First and foremost, her dad wants to extract whatever’s inside him to augment the Pentagon’s arsenal (there’s no discussion of whether or not this super-steroid constitutes a chemical weapon). Second, Blonsky, who admires his adversary as “a whole new level of weird,” can’t wait to attain that level himself. After he volunteers to receive a dose, he’s able to compete with the Hulk up to a point in an explosive battle on a university campus lawn, but he’ll need more juice to have any hope of besting the green one in a street brawl.
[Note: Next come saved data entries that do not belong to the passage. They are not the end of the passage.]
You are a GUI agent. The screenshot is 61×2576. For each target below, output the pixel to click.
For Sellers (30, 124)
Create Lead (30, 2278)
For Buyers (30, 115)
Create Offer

Which is exactly what the showdown consists of. Following an interlude in which the Hulk takes Betty to what looks just like King Kong’s cave, both he and Blonsky enlist the services of an enthusiastic research doctor (Tim Blake Nelson in an amusingly over-the-top turn) to become battle-ready. With Blonsky transformed into a creature fully justified in being called the Abomination, they proceed, ripped and roaring, to lay waste to Harlem; that the finale would seem to be almost entirely a CGI-animated sequence will be noticed but not much minded.
It’s all par-for-the-course cinematic demolition and destruction, staged efficiently and with a hint of enthusiasm by helmer Louis Leterrier (the “Transporter” films, “Unleashed”) and penned with sporadic wit by Zak Penn. Visuals lean toward the dark and murky, but editing by three — actually six — hands is fleet, and Craig Armstrong’s ever-present score is simultaneously bombastic and helpfully supportive of the action. Effects are in line with pic’s generally pro but not inspired achievements.
Norton gives indications of perhaps wanting to go places with the role that remain off-limits this time around (he no doubt would have been happy teaming with Lee), but he’s kept largely on the straight-and-narrow, to decent effect. Tyler is no more or less memorable in the femme lead than Jennifer Connelly was in “Hulk,” while both Roth and Hurt happily underplay by a bit what might have been expected of them in their villainous roles.